Organizational Memory
Policies card, MethodKit for Memory & Reminiscence
Card 45 of 66 · MethodKit for Memory & Reminiscence
  • ThemeGovernance, Legal & Risk
  • CardCard 45 of 66
  • Questions5 to explore
Governance, Legal & Risk

Policies

Rules & guidelines within the organization

Policies are only useful if people can find them, understand them, and trust that they are current.

Most organizations accumulate policies over time, often in response to a specific incident or a legal requirement. The result is a collection of documents written at different times in different styles, stored in different places, and reviewed by almost nobody. That is not a policy library; it is an archive.

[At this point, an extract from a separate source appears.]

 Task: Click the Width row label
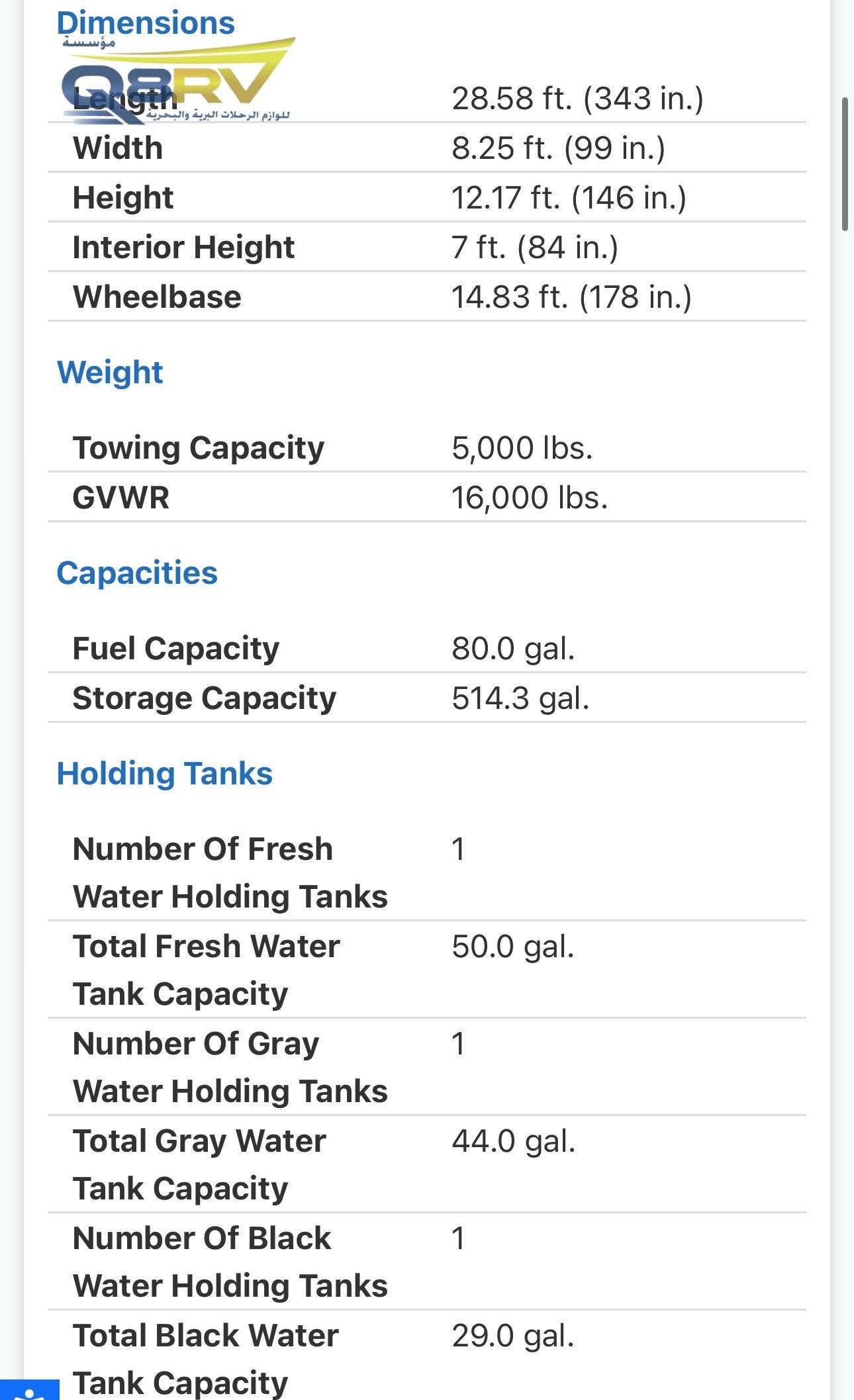pos(118,148)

What actually helps is a small set of clear, current policies that cover the things people genuinely need guidance on: how expenses work, what is acceptable use of company systems, how complaints are handled, what the code of conduct is. Each one should have an owner who reviews it periodically and a place where employees know to look.

Policies also need to match the organization's actual size and maturity. A five-page data retention policy that nobody reads is less useful than a one-page note that people can actually follow.

What to capture

For this part of the company brain, what is worth writing down and keeping current. The goal is not a complete archive but a living record that new people can read and returning people can trust.

Policy register

A list of all active policies, where each one lives, who owns it, and when it was last reviewed.

Employee-facing policies

The policies staff are expected to know and follow, including anything required by employment law, and how they are communicated to new joiners.

Review schedule

When each policy was last updated and when it is next due for review, linked to any regulatory requirement that drives that cycle.

Policy gaps

Areas where the organization is operating without a documented policy despite a genuine need for one, and the reason those gaps exist.

Questions to explore

Use these on your own or in a group. There are no right answers, only better conversations.

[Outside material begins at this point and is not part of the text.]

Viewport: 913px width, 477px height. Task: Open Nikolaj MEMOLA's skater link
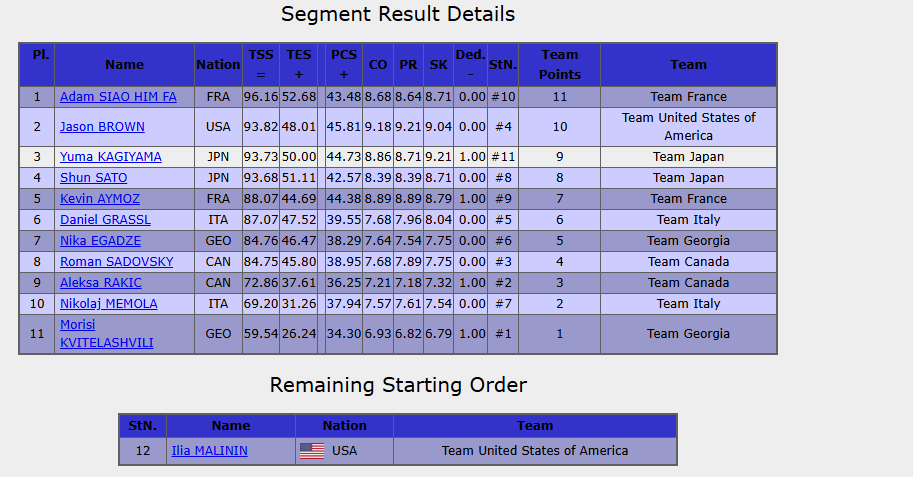[x=108, y=304]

  1. If an employee needed to know the company's policy on something, where would they go to find it?

  2. Which policies have not been reviewed in more than two years?

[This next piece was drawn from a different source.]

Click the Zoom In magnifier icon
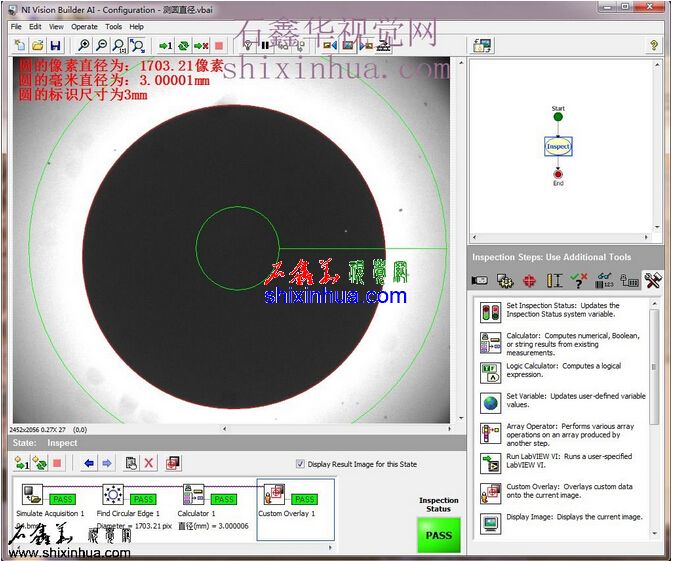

  3. Are there areas of real risk or frequent questions where no written policy exists?

  4. Do policies reflect how the organization actually operates, or do they describe a version of the organization that no longer exists?

  5. Who is responsible for keeping policies current, and do they have time to do it?

Things to notice

  • Policies stored in a platform that most employees never log into effectively do not exist from a practical standpoint.
  • Policies that were written for a much larger or more formal organization often get imported unchanged into smaller ones, where they create confusion and are quietly ignored.
  • A policy without an owner has no one to update it when circumstances change, which means it gradually becomes inaccurate rather than useful.